Every entry below must be copied exactly, with nothing left out.
[Start of section]
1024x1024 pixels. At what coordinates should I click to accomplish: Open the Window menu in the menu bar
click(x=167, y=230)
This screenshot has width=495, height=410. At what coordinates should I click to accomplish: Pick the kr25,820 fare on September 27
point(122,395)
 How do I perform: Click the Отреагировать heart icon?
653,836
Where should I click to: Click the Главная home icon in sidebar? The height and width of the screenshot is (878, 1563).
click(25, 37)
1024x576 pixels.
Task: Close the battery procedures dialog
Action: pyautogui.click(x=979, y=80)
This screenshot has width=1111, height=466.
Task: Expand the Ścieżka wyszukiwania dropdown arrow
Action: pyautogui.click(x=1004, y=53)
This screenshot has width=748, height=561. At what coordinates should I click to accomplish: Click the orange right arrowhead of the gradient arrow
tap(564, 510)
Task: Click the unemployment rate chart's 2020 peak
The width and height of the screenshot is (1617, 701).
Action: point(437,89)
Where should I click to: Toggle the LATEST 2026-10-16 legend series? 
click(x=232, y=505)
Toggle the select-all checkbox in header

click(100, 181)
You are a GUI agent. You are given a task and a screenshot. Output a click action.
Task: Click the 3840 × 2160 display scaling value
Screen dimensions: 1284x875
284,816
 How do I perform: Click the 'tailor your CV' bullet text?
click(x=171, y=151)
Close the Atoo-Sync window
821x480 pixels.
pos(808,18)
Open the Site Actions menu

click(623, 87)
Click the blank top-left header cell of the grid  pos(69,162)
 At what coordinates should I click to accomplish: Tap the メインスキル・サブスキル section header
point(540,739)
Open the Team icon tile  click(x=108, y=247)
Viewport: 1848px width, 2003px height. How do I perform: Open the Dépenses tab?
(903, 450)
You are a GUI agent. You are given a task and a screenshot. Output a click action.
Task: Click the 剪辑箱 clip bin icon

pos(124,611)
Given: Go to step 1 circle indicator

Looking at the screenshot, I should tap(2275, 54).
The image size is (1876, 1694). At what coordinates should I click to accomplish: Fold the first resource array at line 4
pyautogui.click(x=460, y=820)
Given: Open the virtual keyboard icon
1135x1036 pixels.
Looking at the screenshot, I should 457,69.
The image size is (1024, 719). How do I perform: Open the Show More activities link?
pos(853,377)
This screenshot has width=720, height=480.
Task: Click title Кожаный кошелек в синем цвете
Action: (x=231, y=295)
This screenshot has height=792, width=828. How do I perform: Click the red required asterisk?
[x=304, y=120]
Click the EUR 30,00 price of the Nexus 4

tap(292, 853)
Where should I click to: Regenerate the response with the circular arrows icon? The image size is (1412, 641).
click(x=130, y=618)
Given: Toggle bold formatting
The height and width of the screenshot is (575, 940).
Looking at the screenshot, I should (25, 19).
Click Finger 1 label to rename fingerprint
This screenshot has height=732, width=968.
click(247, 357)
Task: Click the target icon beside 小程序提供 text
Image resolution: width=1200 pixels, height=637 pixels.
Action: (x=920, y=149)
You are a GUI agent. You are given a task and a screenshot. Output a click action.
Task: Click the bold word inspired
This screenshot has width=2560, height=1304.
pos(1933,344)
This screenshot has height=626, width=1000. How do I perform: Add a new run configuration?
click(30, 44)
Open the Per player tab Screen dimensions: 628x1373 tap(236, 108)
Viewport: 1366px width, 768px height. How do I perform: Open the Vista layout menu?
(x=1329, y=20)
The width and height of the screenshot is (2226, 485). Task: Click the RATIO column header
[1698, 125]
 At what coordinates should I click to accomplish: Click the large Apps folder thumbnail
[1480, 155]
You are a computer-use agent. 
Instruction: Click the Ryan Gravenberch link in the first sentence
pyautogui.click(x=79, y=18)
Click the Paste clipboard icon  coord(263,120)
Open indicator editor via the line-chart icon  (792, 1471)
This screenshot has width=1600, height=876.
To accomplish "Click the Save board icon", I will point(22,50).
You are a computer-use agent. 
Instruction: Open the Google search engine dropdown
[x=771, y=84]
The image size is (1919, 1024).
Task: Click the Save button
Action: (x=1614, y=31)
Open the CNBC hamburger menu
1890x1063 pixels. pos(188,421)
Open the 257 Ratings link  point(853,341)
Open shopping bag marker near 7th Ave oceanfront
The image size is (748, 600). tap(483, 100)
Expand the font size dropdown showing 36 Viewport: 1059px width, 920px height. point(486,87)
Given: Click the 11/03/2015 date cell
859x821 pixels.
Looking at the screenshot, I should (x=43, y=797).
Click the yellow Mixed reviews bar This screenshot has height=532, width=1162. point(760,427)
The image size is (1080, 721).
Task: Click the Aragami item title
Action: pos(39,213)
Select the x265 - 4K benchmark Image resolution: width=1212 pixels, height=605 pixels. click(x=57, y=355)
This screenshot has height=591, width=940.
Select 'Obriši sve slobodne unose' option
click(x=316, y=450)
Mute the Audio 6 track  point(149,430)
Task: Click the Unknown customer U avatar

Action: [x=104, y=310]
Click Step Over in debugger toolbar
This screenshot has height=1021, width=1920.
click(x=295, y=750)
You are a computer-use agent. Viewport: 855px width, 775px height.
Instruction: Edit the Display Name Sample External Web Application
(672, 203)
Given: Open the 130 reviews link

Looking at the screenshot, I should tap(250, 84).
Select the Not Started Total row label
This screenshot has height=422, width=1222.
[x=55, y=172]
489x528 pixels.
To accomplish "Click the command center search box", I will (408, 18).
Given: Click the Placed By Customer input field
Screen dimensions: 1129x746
[End of section]
Exercise answer
1024x1024 pixels. At what coordinates should I click to accomplish: Open the Window menu in the menu bar
click(x=167, y=230)
This screenshot has width=495, height=410. At what coordinates should I click to accomplish: Pick the kr25,820 fare on September 27
point(122,395)
 How do I perform: Click the Отреагировать heart icon?
653,836
Where should I click to: Click the Главная home icon in sidebar? The height and width of the screenshot is (878, 1563).
click(25, 37)
1024x576 pixels.
Task: Close the battery procedures dialog
Action: pyautogui.click(x=979, y=80)
This screenshot has width=1111, height=466.
Task: Expand the Ścieżka wyszukiwania dropdown arrow
Action: pyautogui.click(x=1004, y=53)
This screenshot has width=748, height=561. At what coordinates should I click to accomplish: Click the orange right arrowhead of the gradient arrow
tap(564, 510)
Task: Click the unemployment rate chart's 2020 peak
The width and height of the screenshot is (1617, 701).
Action: point(437,89)
Where should I click to: Toggle the LATEST 2026-10-16 legend series? 
click(x=232, y=505)
Toggle the select-all checkbox in header

click(100, 181)
You are a GUI agent. You are given a task and a screenshot. Output a click action.
Task: Click the 3840 × 2160 display scaling value
Screen dimensions: 1284x875
284,816
 How do I perform: Click the 'tailor your CV' bullet text?
click(x=171, y=151)
Close the Atoo-Sync window
821x480 pixels.
pos(808,18)
Open the Site Actions menu

click(623, 87)
Click the blank top-left header cell of the grid  pos(69,162)
 At what coordinates should I click to accomplish: Tap the メインスキル・サブスキル section header
point(540,739)
Open the Team icon tile  click(x=108, y=247)
Viewport: 1848px width, 2003px height. How do I perform: Open the Dépenses tab?
(903, 450)
You are a GUI agent. You are given a task and a screenshot. Output a click action.
Task: Click the 剪辑箱 clip bin icon

pos(124,611)
Given: Go to step 1 circle indicator

Looking at the screenshot, I should tap(2275, 54).
The image size is (1876, 1694). At what coordinates should I click to accomplish: Fold the first resource array at line 4
pyautogui.click(x=460, y=820)
Given: Open the virtual keyboard icon
1135x1036 pixels.
Looking at the screenshot, I should 457,69.
The image size is (1024, 719). How do I perform: Open the Show More activities link?
pos(853,377)
This screenshot has width=720, height=480.
Task: Click title Кожаный кошелек в синем цвете
Action: (x=231, y=295)
This screenshot has height=792, width=828. How do I perform: Click the red required asterisk?
[x=304, y=120]
Click the EUR 30,00 price of the Nexus 4

tap(292, 853)
Where should I click to: Regenerate the response with the circular arrows icon? The image size is (1412, 641).
click(x=130, y=618)
Given: Toggle bold formatting
The height and width of the screenshot is (575, 940).
Looking at the screenshot, I should (25, 19).
Click Finger 1 label to rename fingerprint
This screenshot has height=732, width=968.
click(247, 357)
Task: Click the target icon beside 小程序提供 text
Image resolution: width=1200 pixels, height=637 pixels.
Action: (x=920, y=149)
You are a GUI agent. You are given a task and a screenshot. Output a click action.
Task: Click the bold word inspired
This screenshot has width=2560, height=1304.
pos(1933,344)
This screenshot has height=626, width=1000. How do I perform: Add a new run configuration?
click(30, 44)
Open the Per player tab Screen dimensions: 628x1373 tap(236, 108)
Viewport: 1366px width, 768px height. How do I perform: Open the Vista layout menu?
(x=1329, y=20)
The width and height of the screenshot is (2226, 485). Task: Click the RATIO column header
[1698, 125]
 At what coordinates should I click to accomplish: Click the large Apps folder thumbnail
[1480, 155]
You are a computer-use agent. 
Instruction: Click the Ryan Gravenberch link in the first sentence
pyautogui.click(x=79, y=18)
Click the Paste clipboard icon  coord(263,120)
Open indicator editor via the line-chart icon  (792, 1471)
This screenshot has width=1600, height=876.
To accomplish "Click the Save board icon", I will point(22,50).
You are a computer-use agent. 
Instruction: Open the Google search engine dropdown
[x=771, y=84]
The image size is (1919, 1024).
Task: Click the Save button
Action: (x=1614, y=31)
Open the CNBC hamburger menu
1890x1063 pixels. pos(188,421)
Open the 257 Ratings link  point(853,341)
Open shopping bag marker near 7th Ave oceanfront
The image size is (748, 600). tap(483, 100)
Expand the font size dropdown showing 36 Viewport: 1059px width, 920px height. point(486,87)
Given: Click the 11/03/2015 date cell
859x821 pixels.
Looking at the screenshot, I should (x=43, y=797).
Click the yellow Mixed reviews bar This screenshot has height=532, width=1162. point(760,427)
The image size is (1080, 721).
Task: Click the Aragami item title
Action: pos(39,213)
Select the x265 - 4K benchmark Image resolution: width=1212 pixels, height=605 pixels. click(x=57, y=355)
This screenshot has height=591, width=940.
Select 'Obriši sve slobodne unose' option
click(x=316, y=450)
Mute the Audio 6 track  point(149,430)
Task: Click the Unknown customer U avatar

Action: [x=104, y=310]
Click Step Over in debugger toolbar
This screenshot has height=1021, width=1920.
click(x=295, y=750)
You are a computer-use agent. Viewport: 855px width, 775px height.
Instruction: Edit the Display Name Sample External Web Application
(672, 203)
Given: Open the 130 reviews link

Looking at the screenshot, I should tap(250, 84).
Select the Not Started Total row label
This screenshot has height=422, width=1222.
[x=55, y=172]
489x528 pixels.
To accomplish "Click the command center search box", I will (408, 18).
Given: Click the Placed By Customer input field
Screen dimensions: 1129x746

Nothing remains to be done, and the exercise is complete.